## Instructions for the task
Take the listing below and print exactly the lines starting at the line containing "Search (413, 2334)" and ending at the line containing "FASHION (422, 66)", both ends included, and no others.

++++++

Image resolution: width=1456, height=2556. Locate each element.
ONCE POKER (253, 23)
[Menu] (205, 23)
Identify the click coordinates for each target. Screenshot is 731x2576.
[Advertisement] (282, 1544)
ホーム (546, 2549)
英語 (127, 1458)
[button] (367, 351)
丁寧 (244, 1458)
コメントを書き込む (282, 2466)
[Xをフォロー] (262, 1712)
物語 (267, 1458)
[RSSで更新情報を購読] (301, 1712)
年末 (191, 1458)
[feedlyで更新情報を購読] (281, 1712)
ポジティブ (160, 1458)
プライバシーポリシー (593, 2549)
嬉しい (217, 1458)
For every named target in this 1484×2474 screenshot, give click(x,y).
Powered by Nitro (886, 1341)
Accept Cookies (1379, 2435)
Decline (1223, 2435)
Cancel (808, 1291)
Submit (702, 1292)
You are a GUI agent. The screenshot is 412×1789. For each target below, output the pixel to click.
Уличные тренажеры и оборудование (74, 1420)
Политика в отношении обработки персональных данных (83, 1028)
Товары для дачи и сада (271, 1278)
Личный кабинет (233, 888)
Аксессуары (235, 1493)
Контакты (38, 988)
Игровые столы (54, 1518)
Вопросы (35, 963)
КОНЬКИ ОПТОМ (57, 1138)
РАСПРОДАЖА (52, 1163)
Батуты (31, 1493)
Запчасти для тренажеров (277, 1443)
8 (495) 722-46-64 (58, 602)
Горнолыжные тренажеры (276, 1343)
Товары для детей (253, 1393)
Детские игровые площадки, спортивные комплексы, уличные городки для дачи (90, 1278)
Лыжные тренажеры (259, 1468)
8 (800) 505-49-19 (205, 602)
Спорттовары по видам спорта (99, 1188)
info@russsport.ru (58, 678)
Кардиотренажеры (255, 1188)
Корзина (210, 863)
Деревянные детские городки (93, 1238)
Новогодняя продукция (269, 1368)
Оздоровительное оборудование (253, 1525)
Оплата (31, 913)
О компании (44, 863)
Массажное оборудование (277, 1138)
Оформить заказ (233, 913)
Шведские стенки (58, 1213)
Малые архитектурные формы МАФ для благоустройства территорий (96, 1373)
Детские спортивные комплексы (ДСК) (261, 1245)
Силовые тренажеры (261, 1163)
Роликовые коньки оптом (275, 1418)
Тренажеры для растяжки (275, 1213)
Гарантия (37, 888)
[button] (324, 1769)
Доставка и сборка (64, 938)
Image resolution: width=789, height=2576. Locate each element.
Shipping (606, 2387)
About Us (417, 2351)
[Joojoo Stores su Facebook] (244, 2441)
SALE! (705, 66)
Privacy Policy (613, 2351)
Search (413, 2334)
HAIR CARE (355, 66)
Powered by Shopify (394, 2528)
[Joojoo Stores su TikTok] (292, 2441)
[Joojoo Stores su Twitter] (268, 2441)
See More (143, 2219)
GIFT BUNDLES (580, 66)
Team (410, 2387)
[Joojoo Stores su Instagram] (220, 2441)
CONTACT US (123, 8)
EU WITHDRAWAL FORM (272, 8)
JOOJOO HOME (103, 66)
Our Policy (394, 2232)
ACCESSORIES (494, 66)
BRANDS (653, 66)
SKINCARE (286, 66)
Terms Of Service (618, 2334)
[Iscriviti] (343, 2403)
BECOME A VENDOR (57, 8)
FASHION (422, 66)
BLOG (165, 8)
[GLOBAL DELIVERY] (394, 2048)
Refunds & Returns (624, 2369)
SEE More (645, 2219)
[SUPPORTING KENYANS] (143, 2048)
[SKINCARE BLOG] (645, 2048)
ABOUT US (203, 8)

++++++

## Answer
Search (413, 2334)
HAIR CARE (355, 66)
Powered by Shopify (394, 2528)
[Joojoo Stores su TikTok] (292, 2441)
[Joojoo Stores su Twitter] (268, 2441)
See More (143, 2219)
GIFT BUNDLES (580, 66)
Team (410, 2387)
[Joojoo Stores su Instagram] (220, 2441)
CONTACT US (123, 8)
EU WITHDRAWAL FORM (272, 8)
JOOJOO HOME (103, 66)
Our Policy (394, 2232)
ACCESSORIES (494, 66)
BRANDS (653, 66)
SKINCARE (286, 66)
Terms Of Service (618, 2334)
[Iscriviti] (343, 2403)
BECOME A VENDOR (57, 8)
FASHION (422, 66)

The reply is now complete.